Activity: Write the next part of the passage on heartworms in dogs, starting right after its final sentence.
(Passage to read Opens)
How do dogs get heartworms?
Heartworms are carried by mosquitoes and can be passed from one dog to another through the bite of an infected mosquito. Heartworms are not passed directly from one dog to another. The mosquito is required for transmission
to occur. However, when a mosquito feeds on an infected dog, that mosquito becomes infected with a larval form of heartworms, called microfilaria. These microfilaria continue to mature inside of the mosquito and when the infected mosquito feeds on another dog, the microfilaria are injected into the dog through the mouthparts of the mosquito, where they continue to mature into adult heartworms.
What happens to dogs infected with heartworms?
As the heartworms develop into adults, they migrate to the heart of the infected dog, where they live and reproduce. Dogs can be infected with numerous heartworms at once, sometimes numbering into the hundreds.
As the worms establish themselves within the heart, they begin to affect the heart, pulmonary arteries and the lungs of the infected dog, eventually leading to heart failure. The damage done to the heart, arteries and lungs of dogs infected with heartworms may be irreversible and can be fatal. A great deal of damage can be done before the worms are even detected.
Caval syndrome and heartworm disease
In dogs which are heavily infected with heartworms, the worms can become so numerous that they fill the entire right side of heart and begin to “back up” into the veins that feed the heart. When this happens, the effect is often disastrous and all too often fatal.
(Passage to read Closes)
(Available data Opens)
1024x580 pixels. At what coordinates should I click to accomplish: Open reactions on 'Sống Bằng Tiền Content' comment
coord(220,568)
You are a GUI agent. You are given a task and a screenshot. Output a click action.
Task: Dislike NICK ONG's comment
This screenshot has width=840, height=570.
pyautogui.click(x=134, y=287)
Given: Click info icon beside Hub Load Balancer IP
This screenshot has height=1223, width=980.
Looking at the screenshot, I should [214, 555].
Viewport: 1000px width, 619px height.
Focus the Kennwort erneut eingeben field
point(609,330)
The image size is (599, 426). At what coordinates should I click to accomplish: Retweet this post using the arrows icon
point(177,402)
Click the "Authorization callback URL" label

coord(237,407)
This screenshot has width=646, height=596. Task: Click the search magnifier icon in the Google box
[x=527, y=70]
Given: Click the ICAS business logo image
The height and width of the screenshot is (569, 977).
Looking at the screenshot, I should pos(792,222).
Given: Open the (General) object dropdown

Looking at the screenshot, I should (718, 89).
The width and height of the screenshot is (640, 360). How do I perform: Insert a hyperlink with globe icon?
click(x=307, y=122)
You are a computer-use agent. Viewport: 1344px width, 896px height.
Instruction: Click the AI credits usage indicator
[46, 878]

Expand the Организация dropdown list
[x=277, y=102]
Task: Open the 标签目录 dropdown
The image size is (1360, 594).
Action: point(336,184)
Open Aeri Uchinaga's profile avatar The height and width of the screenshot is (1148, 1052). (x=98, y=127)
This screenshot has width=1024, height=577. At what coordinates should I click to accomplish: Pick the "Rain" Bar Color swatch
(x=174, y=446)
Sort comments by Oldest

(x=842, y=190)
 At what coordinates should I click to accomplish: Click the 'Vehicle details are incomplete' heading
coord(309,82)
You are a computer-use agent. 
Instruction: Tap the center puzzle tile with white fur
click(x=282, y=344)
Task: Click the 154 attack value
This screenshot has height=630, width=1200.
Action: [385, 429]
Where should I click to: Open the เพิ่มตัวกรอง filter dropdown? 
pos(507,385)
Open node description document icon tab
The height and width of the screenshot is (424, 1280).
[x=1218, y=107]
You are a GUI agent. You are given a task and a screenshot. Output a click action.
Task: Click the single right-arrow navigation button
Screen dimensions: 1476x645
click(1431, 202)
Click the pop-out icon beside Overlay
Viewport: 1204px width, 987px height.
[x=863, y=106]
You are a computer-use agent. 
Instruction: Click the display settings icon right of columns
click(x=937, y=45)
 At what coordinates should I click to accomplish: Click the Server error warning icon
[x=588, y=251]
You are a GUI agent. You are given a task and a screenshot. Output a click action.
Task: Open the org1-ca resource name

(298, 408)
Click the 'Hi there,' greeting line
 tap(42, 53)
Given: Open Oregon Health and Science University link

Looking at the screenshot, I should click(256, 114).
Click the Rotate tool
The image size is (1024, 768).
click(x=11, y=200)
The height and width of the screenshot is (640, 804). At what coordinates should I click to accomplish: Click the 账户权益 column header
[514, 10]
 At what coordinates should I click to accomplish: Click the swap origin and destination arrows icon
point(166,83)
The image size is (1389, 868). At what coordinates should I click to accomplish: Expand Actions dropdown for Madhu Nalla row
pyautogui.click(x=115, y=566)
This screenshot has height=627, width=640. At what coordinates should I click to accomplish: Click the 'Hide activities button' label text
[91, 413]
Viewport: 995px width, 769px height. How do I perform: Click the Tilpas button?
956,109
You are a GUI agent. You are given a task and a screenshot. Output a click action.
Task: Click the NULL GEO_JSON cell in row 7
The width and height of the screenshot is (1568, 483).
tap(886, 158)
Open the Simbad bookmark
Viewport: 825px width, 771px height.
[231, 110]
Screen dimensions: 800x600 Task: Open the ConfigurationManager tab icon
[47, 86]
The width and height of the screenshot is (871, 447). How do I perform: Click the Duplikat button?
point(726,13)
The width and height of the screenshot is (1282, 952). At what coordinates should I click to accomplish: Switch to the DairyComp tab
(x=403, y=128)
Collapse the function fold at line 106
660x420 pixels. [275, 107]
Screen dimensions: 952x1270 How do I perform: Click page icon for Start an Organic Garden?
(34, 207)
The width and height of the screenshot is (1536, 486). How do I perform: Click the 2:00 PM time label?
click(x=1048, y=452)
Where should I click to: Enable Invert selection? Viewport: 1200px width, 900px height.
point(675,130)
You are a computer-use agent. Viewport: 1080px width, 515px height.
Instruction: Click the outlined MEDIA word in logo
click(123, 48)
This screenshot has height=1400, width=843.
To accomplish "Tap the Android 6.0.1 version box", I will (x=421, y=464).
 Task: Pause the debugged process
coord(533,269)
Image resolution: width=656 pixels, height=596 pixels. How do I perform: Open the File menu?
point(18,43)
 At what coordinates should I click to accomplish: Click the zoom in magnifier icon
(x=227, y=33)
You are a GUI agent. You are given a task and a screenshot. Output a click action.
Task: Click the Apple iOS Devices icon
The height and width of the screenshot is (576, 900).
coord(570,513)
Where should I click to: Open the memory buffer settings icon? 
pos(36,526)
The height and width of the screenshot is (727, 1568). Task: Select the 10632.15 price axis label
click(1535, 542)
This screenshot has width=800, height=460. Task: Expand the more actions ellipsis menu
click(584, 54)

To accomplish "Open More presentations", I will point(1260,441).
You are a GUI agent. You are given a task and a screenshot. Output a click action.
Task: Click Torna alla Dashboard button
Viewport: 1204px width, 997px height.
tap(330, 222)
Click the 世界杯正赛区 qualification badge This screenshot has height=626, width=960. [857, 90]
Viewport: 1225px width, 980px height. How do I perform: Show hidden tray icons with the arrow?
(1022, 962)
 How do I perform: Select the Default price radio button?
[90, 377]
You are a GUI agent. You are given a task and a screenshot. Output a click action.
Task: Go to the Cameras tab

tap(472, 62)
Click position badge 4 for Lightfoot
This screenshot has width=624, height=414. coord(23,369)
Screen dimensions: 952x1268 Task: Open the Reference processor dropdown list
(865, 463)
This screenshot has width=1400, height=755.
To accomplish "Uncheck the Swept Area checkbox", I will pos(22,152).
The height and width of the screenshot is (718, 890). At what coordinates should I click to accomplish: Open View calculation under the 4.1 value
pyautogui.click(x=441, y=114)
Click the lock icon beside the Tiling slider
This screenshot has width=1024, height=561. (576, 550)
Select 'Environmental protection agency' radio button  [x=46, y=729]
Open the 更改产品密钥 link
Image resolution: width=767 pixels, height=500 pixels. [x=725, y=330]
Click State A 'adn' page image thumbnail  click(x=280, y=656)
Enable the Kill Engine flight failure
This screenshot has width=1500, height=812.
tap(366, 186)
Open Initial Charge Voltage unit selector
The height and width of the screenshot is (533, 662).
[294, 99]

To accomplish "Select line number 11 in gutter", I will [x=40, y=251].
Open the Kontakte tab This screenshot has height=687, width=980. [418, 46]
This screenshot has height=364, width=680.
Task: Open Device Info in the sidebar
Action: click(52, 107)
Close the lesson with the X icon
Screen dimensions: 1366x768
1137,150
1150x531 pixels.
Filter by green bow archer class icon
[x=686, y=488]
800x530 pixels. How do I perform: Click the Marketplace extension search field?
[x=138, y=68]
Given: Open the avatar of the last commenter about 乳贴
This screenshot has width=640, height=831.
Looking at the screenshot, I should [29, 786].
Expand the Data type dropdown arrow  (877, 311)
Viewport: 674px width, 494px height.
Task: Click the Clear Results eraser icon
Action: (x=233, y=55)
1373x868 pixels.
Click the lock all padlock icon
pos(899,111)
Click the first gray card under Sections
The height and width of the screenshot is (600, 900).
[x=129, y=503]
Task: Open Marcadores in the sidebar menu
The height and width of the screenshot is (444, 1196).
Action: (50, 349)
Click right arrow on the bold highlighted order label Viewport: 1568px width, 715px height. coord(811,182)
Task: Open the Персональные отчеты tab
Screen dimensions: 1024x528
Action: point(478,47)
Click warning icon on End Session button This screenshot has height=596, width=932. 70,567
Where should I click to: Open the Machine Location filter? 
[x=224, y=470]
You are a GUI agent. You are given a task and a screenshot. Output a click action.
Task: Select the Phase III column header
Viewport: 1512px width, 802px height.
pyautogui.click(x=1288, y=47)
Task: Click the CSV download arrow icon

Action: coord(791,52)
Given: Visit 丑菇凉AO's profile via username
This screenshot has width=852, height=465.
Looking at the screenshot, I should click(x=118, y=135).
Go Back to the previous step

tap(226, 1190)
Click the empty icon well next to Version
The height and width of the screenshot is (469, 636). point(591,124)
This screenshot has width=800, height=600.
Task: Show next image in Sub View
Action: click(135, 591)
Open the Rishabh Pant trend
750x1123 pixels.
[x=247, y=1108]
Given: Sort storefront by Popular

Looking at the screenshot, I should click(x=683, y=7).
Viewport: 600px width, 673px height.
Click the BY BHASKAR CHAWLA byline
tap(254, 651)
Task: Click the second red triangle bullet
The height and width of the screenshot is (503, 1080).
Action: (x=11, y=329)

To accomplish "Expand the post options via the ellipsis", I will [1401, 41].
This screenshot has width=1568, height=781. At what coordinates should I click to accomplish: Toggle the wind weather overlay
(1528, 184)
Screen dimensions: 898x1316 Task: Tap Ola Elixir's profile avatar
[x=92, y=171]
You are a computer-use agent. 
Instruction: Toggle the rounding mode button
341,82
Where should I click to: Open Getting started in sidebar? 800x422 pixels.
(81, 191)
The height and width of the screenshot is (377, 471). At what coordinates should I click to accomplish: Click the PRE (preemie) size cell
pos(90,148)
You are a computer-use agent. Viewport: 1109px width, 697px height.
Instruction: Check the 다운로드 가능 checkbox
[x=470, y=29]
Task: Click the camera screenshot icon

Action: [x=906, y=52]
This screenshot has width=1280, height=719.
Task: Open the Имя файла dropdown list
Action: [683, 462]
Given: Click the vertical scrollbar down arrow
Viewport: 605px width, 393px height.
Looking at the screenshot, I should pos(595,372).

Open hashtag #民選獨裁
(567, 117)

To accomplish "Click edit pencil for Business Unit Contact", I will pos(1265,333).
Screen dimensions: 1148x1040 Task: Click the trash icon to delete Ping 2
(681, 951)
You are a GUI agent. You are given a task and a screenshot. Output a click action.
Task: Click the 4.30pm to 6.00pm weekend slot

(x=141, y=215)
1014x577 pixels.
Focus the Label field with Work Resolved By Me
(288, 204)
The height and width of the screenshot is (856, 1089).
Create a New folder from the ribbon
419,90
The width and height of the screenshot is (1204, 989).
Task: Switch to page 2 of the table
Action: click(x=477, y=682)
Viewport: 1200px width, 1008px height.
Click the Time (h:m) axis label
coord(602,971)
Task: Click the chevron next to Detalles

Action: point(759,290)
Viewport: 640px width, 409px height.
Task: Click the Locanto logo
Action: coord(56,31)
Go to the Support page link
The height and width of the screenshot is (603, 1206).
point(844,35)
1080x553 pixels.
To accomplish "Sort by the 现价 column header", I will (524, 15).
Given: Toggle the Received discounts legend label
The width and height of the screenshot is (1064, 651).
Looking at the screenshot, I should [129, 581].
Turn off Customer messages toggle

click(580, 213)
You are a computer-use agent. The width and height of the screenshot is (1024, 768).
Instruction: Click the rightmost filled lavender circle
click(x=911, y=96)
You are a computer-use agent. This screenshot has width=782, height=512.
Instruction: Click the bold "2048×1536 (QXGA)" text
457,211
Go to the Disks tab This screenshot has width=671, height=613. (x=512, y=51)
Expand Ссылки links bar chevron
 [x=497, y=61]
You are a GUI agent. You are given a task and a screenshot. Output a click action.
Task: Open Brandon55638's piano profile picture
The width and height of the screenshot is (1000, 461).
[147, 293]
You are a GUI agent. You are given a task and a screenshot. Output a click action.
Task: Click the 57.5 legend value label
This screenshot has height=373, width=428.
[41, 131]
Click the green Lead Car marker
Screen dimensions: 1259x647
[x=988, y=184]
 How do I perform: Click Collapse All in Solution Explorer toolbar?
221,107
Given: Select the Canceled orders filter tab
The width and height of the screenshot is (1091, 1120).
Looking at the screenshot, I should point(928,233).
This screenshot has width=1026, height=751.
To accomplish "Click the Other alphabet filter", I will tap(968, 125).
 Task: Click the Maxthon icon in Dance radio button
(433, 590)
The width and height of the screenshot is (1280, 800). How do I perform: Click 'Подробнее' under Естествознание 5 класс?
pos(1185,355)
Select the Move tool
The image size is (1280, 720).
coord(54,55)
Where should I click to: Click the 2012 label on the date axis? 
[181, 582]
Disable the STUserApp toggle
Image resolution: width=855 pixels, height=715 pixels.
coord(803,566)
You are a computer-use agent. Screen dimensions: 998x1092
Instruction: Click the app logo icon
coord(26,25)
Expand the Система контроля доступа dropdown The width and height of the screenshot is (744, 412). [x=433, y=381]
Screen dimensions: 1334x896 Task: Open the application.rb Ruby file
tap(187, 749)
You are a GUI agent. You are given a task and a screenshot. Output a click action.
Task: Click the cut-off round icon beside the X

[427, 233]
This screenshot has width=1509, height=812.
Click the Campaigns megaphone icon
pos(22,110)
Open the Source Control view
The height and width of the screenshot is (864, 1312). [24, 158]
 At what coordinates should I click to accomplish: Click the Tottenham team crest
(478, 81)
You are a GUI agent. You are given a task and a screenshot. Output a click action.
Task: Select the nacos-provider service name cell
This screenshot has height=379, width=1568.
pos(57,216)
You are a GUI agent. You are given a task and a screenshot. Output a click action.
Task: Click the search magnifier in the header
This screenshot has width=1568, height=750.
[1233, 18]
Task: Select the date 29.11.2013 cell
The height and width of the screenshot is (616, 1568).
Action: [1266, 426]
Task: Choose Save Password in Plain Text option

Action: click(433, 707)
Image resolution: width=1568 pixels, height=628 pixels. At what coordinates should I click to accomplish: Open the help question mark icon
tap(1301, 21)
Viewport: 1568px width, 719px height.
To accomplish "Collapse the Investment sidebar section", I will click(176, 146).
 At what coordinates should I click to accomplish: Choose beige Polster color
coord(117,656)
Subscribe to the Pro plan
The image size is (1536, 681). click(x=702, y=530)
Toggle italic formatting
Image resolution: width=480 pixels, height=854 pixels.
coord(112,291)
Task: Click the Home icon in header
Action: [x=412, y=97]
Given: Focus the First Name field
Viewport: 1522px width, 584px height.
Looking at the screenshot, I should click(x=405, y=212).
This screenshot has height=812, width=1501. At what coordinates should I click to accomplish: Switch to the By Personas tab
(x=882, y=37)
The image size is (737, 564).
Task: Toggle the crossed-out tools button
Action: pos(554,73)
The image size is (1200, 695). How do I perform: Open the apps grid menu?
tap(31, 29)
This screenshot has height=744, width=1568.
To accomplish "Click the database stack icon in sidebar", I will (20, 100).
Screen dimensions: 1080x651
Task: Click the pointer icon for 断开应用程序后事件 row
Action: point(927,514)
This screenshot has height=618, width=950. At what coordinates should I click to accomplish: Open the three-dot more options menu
(Available data Closes)
Exercise result:
Can dogs infected with heartworms be treated?
Dogs infected with heartworms can be treated, but treatment is risky and the outcome can be unpredictable. The death of all the worms infecting the dog is not guaranteed with treatment and treatment is prolonged, lasting 4-6 months or longer. The recommended method of heartworm treatment involves injecting the infected dog with an arsenic-derived compound which acts to kill the adult heartworms. Needless to say, the treatment itself can be dangerous, though heartworm treatment is safer today than it was in the past. Heartworm treatment is also extremely costly.
Though it is possible (and recommended under certain conditions) for dogs infected with heartworms to clear the infection over time when placed on heartworm preventive medications such as ivermectin, this method can take years for all of the adult worms to die and carries a great deal of risk with it as well.
Preventing heartworm infection in dogs
Heartworms are easily prevented with a variety of different heartworm preventive medicines. Prevention is much safer and much more effective for dogs than trying to treat an existing heartworm infection. It is recommended that any dog which lives in a heartworm endemic area be placed on heartworm preventive medication. Heartworms have been diagnosed in all 50 states, according the American Heartworm Society.